24 thoughts on “The Ultimate Guide to Buying a Reliable Car for Less Than $5k

  1. My, my how timely this is! We just had to pay over a grand to repair an issue with our used (also bought with cash) truck. We’ve been toying with the idea of getting a different vehicle (used and also paid in cash) that’s more reliable. Thanks for the timely advice!

  2. Connoisseur – A discerning judge of the best in any field: Food, Travel, Autos, Finance….
    In my judgement you fit this description.

    • When we were in Costa Rica last time, the roads were horrendous. We had a 4X4 to get around, but the locals still managed the mud and pond sized pot holes with tiny civics and toyotas. They really can go anywhere!

  3. Great check list. I’ll bookmark this for next time. $3-5k is a great price for a reliable used car. We only have one car so it needs to be very reliable.

    • Hi Dan,
      Looking at our mileages over the last few years, we’ve been doing close to 15k/year between us. While I drive much less these days, a road trip to Nova Scotia can add 3k miles in one shot. Hope that helps 🙂

  4. This is a thorough list and I’ll refer back to when next we are in the market for a car (which I fervently hope is not for a good decade). Our current cars are a Honda Insight that we bought used in 2010 (bought from a dealer, because we are wimps) and a leased Chevy Spark ($160/month, downpayment covered by CA rebate, and we received another $500 rebate from our utilities company).

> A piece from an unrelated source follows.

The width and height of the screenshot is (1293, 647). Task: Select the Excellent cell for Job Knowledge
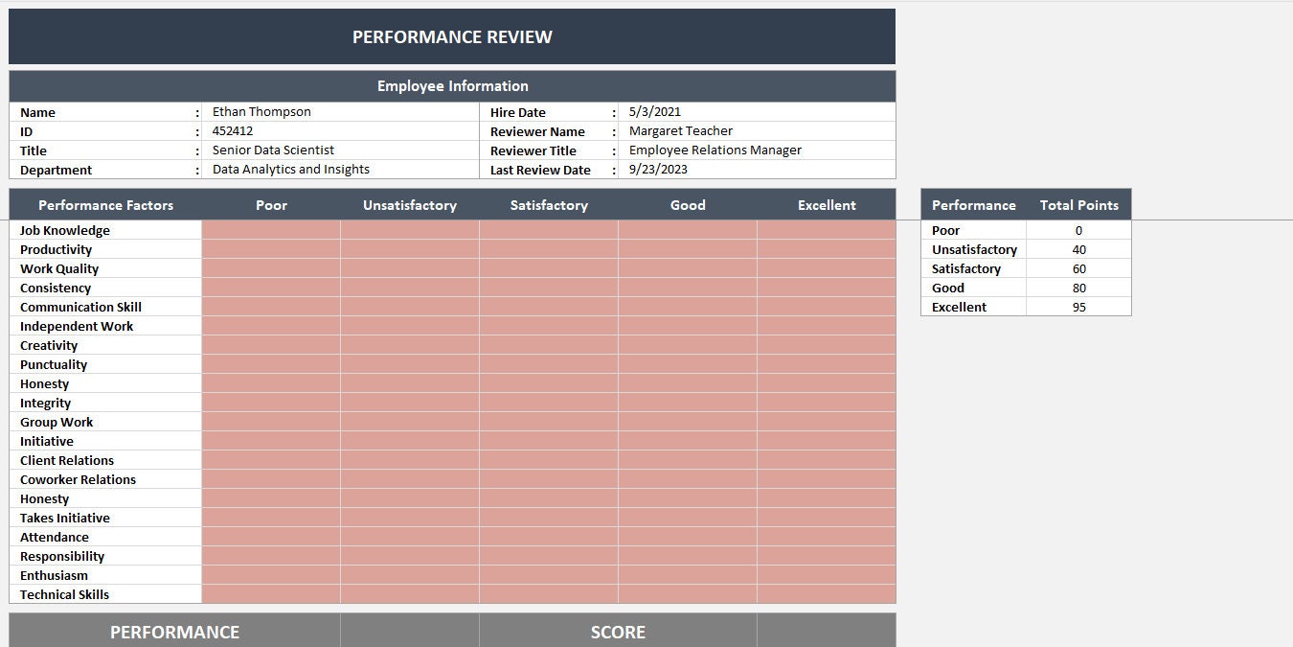tap(827, 230)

  5. Great buying guide Mr. CK! I need to swap out my old two seater Honda for a bigger car that can carry the kids, so I’ll be using your guide very soon!

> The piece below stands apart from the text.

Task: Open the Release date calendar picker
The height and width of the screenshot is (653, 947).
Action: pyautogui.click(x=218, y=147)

    Hope Bluebutt works out for you!

  6. I agree with your decision to avoid all wheel drive and other complexities. However if you drive in snow I strongly recommend real snow tires over all season radials. I live in snow country and have mostly driven 2WD pickups and vans for the last 5 years. The right tires make all the difference and safety is worth the 1/2 mpg loss compared to all season tires. If I ever fully retire or change careers I’ll probably switch to a small fuel efficient car. Until then an 8 foot truck bed makes my work more efficient than any other vehicle.

  7. Great step by step instructions. I really like how detailed your “how to” posts are.

    I’m considering buying a Prius for our next vehicle. I currently have an Altima with 145K miles on it and it should last a good while longer. I’m surprised you went for one with 200K miles on it but depending on your annual mileage you are probably fine. We drive maybe 12K total per year between our van and car (~6500 of those are commuting) so a higher mileage car wouldn’t be a big deal once we are FIRE. I’m considering a Prius more like your “Lightning” one with lower mileage.

    Either way we go, a ~$5K car will save us so much money over buying a new one.

    • I probably wouldn’t have gone for such high mileage the first time we bought a Prius. Now I’m more familiar with how it should drive, and how reliable it is. Bluebutt was a single owner car, and you can tell it was well cared for because it drives better than our lower mileage Prius. The Prius engine is off a lot of the time you’re on the road, so it just doesn’t wear as much. I’m confident there is another 100k in this car. It’s not uncommon to see them hit 300k.

      Of course for another couple Grand you can find a much lower mileage car. Either way, I think you’ll be happy 🙂

  8. I really lucked out when I bought my first car when I was 19. 1996 Buick Century with under 50,000 miles, and it got me an average of close to 30 MPG (paid $3500 cash for it). I had the car for just over 7 years and it really had minimal repairs during that time, though I did put up with some annoyances, like no AC in South Carolina 😉 I definitely didn’t put as much thought into the purchase as you’ve laid out, but I definitely will at the point I ever buy another car (now driving a 2008 Camry hybrid I bought off my mom for a more than reasonable price, and it’s been awesome so far).

  9. Solid guide on how to buy a used car! I’ve bought a number of used cars ad motorcycles and agree with all of your points. Using cosmetic or mechanical issues and fixes to create a “ding list” that you can show the seller is valuable.

    Nobody can argue the cost when you tabulate them on a piece of paper – even the seller! Good stuff!